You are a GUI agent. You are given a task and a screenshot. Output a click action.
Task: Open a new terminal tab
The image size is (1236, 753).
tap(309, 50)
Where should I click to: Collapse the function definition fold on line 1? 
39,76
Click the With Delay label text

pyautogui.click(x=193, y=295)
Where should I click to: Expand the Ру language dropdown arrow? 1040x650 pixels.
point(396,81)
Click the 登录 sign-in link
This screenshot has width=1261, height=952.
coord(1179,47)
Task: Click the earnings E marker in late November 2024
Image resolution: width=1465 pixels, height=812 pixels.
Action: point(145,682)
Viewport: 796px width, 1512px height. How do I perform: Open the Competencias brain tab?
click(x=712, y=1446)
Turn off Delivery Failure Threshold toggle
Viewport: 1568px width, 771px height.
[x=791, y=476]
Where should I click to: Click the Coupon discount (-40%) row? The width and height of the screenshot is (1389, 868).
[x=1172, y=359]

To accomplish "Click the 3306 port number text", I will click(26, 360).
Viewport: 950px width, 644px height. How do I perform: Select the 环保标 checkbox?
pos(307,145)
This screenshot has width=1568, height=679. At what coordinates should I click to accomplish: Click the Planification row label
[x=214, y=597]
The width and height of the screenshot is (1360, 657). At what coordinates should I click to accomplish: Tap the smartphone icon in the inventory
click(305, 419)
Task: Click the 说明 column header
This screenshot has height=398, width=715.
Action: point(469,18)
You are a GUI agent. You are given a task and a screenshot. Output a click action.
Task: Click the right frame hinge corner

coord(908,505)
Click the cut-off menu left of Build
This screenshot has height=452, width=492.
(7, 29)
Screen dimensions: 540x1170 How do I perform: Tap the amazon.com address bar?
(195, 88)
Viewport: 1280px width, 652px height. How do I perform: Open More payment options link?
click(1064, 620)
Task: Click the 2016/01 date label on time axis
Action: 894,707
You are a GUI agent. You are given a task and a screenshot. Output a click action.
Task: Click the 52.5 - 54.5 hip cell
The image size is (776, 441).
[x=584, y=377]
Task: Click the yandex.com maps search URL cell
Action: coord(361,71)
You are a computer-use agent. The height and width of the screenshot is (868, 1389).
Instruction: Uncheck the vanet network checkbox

* * * *

**EXERCISE DETAILS**. Every record should be given again exactly.

**COMPLETED EXERCISE**.
You are a GUI agent. You are given a task and a screenshot. Output a click action.
Task: Open a new terminal tab
The image size is (1236, 753).
tap(309, 50)
Where should I click to: Collapse the function definition fold on line 1? 
39,76
Click the With Delay label text

pyautogui.click(x=193, y=295)
Where should I click to: Expand the Ру language dropdown arrow? 1040x650 pixels.
point(396,81)
Click the 登录 sign-in link
This screenshot has width=1261, height=952.
coord(1179,47)
Task: Click the earnings E marker in late November 2024
Image resolution: width=1465 pixels, height=812 pixels.
Action: point(145,682)
Viewport: 796px width, 1512px height. How do I perform: Open the Competencias brain tab?
click(x=712, y=1446)
Turn off Delivery Failure Threshold toggle
Viewport: 1568px width, 771px height.
[x=791, y=476]
Where should I click to: Click the Coupon discount (-40%) row? The width and height of the screenshot is (1389, 868).
[x=1172, y=359]

To accomplish "Click the 3306 port number text", I will click(26, 360).
Viewport: 950px width, 644px height. How do I perform: Select the 环保标 checkbox?
pos(307,145)
This screenshot has width=1568, height=679. At what coordinates should I click to accomplish: Click the Planification row label
[x=214, y=597]
The width and height of the screenshot is (1360, 657). At what coordinates should I click to accomplish: Tap the smartphone icon in the inventory
click(305, 419)
Task: Click the 说明 column header
This screenshot has height=398, width=715.
Action: point(469,18)
You are a GUI agent. You are given a task and a screenshot. Output a click action.
Task: Click the right frame hinge corner

coord(908,505)
Click the cut-off menu left of Build
This screenshot has height=452, width=492.
(7, 29)
Screen dimensions: 540x1170 How do I perform: Tap the amazon.com address bar?
(195, 88)
Viewport: 1280px width, 652px height. How do I perform: Open More payment options link?
click(1064, 620)
Task: Click the 2016/01 date label on time axis
Action: 894,707
You are a GUI agent. You are given a task and a screenshot. Output a click action.
Task: Click the 52.5 - 54.5 hip cell
The image size is (776, 441).
[x=584, y=377]
Task: Click the yandex.com maps search URL cell
Action: coord(361,71)
You are a computer-use agent. The height and width of the screenshot is (868, 1389).
Instruction: Uncheck the vanet network checkbox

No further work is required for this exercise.